Just came back from seeing it in theaters. Fucking hilarious, surprising and just all around big old laugh fest.

Just in case you're worried about whether you'll be looking at a total shit-laden film, don't. It's great. You'll enjoy it.

This is perhaps the best summation regarding the film:



> It's just as uneven and loosely structured as the first Anchorman -- and while Anchorman 2: The Legend Continues may not be quite as quotable, it's nearly as funny as its predecessor.


----------



## Bender (Dec 19, 2013)

@ number of people who haven't posted

[YOUTUBE]H8OxKx6zKkQ[/YOUTUBE]


----------



## Rukia (Dec 19, 2013)

People probably haven't posted because that Silmarillion thread was such a disaster.


----------



## TetraVaal (Dec 19, 2013)

First one sucked.

Will Ferrel is not funny.

/thread.


----------



## Mider T (Dec 19, 2013)

^Tetravaal hating popular movies just because they're popular, what else is new?

Why didn't you capitalize the entire title BoG?


----------



## Bender (Dec 20, 2013)

@Tetraval

Shame on you 

@Rukia

Knock that vindictive shit off and get over it.


----------



## Cyphon (Dec 20, 2013)

I haven't seen the first. Ferrel is very hit or miss and this movie just never looked appealing.

Maybe I would find it funny but I just can't work up the effort to watch it.


----------



## Rax (Dec 20, 2013)

The first one is funny, just not hilarious. It does have a shit ton of those quotes you and your friends repeat randomly for laughs.

The second one was the funniest movie I've ever seen.


----------



## Ennoea (Dec 20, 2013)

I heard this one is abit shit, I guess there's no stop to Ferrel's descent. 

Oh shit Tetra is back


----------



## Rax (Dec 20, 2013)

Watch it.

It's great.


----------



## Parallax (Dec 20, 2013)

I saw it

if I had paid more than $5 I would have been mad.


----------



## Detective (Dec 20, 2013)

Parallax said:


> I saw it
> 
> if I had paid more than $5 I would have been mad.



Dat Frugal Anger.


----------



## Tom Servo (Dec 20, 2013)

Parallax said:


> I saw it
> 
> if I had paid more than $5 I would have been mad.





Movie tickets are $10 where I am


----------



## ~Gesy~ (Dec 20, 2013)

mine is 5 on Wednesdays...

I don't pay to see comedies unless i'm on a date or it's seems to be the second coming of slice bread. This movie looks like a film that can wait until the DVD release.


----------



## Bender (Dec 21, 2013)

@~Gesy~

I was going to see movie with lady until it turned out she was a complete and total bitch.

Rotten tomatoes.com does best indication of the hilarity of a movie for me.

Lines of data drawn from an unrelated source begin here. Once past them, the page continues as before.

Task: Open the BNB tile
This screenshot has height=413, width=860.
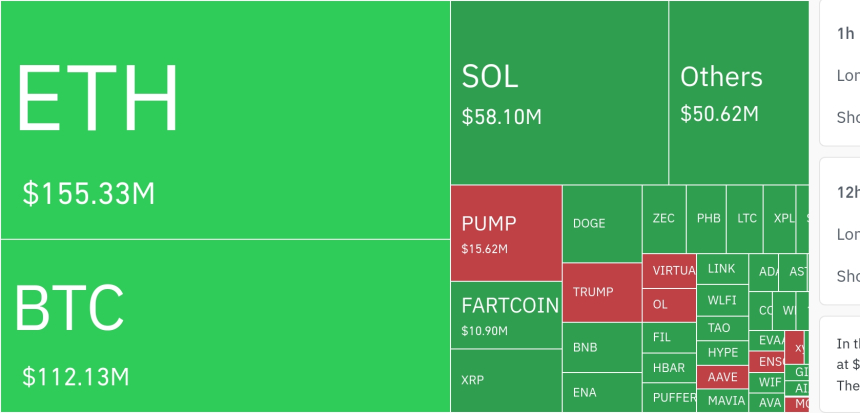Action: click(601, 348)
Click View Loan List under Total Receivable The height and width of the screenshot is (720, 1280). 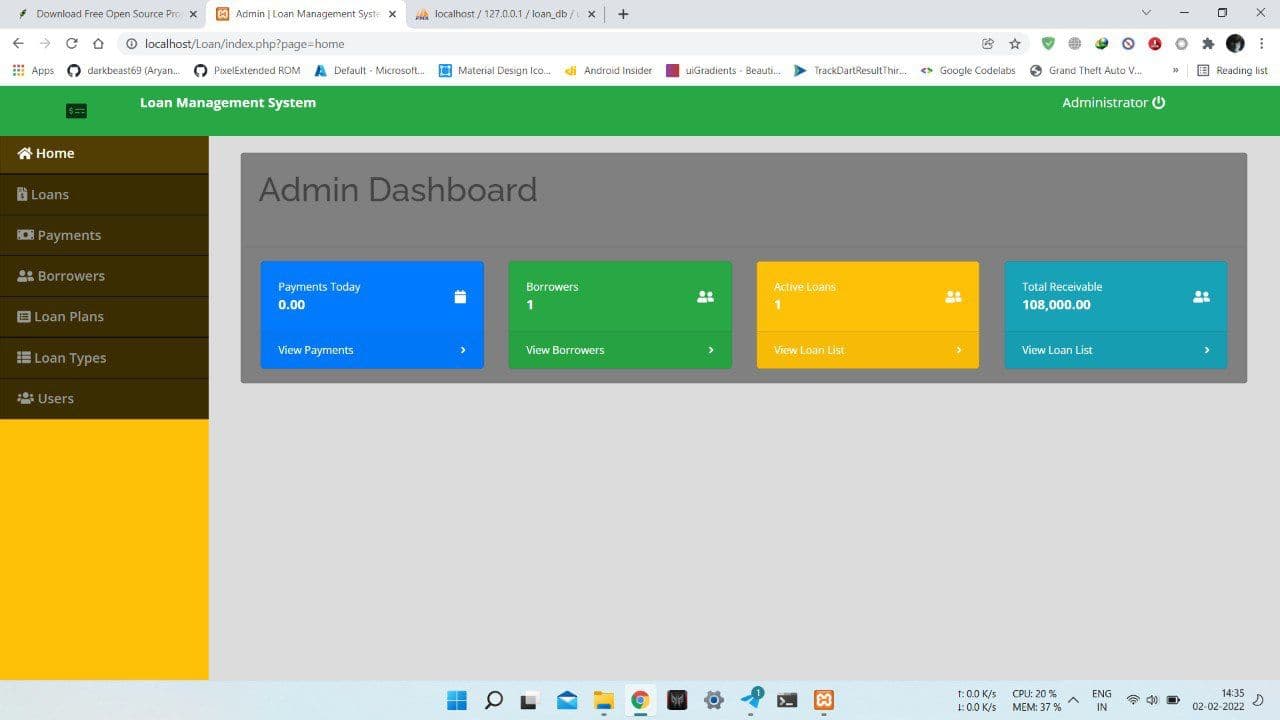point(1057,350)
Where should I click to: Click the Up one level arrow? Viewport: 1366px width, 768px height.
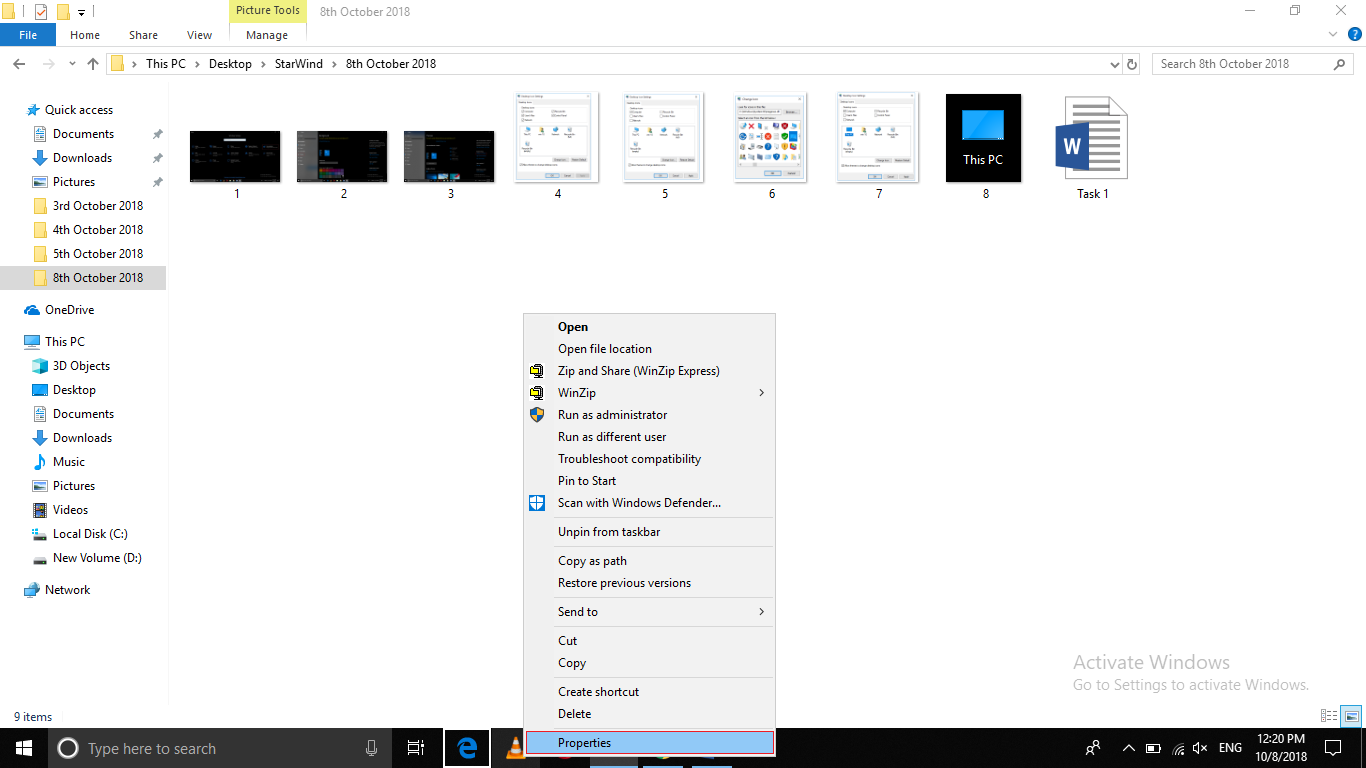tap(93, 64)
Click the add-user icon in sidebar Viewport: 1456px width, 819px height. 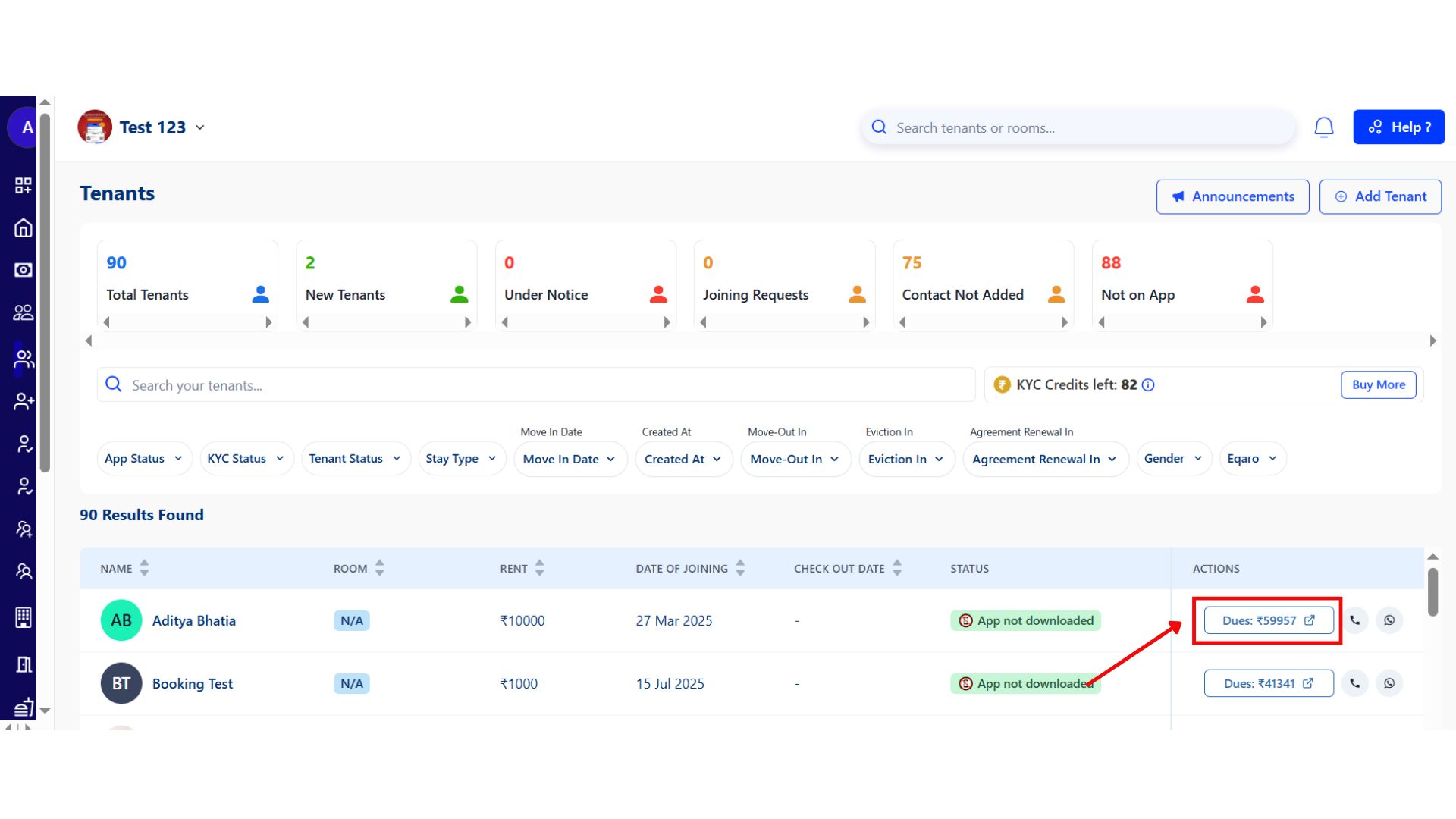(24, 401)
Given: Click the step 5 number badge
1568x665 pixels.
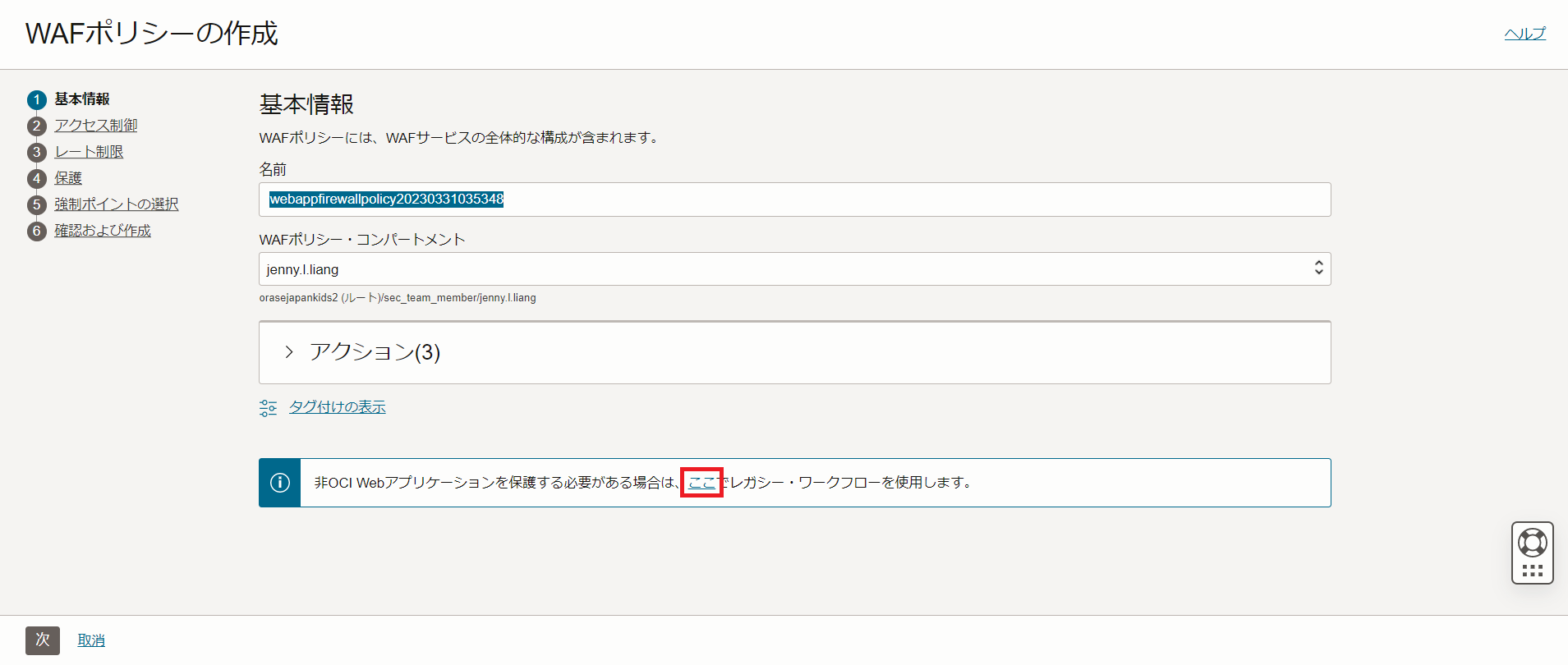Looking at the screenshot, I should point(36,205).
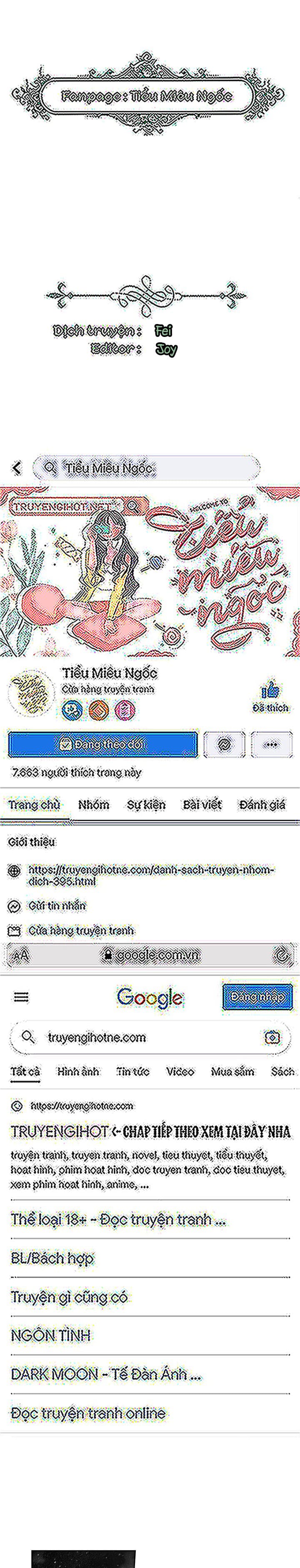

Made an accurate rating (75%) . I don't see why you WOULDNT pay the amount required for this baby.


----------



## TetraVaal (Dec 21, 2013)

Parallax said:


> I saw it
> 
> if I had paid more than $5 I would have been mad.



Hey man, $5 is a lot of coin for some people in this day and age. You should be mad that you even bothered seeing this movie at all.

Will Ferrel and Anchorman are only comical to those who watch shitty shows like SNL and The Big Bang Theory.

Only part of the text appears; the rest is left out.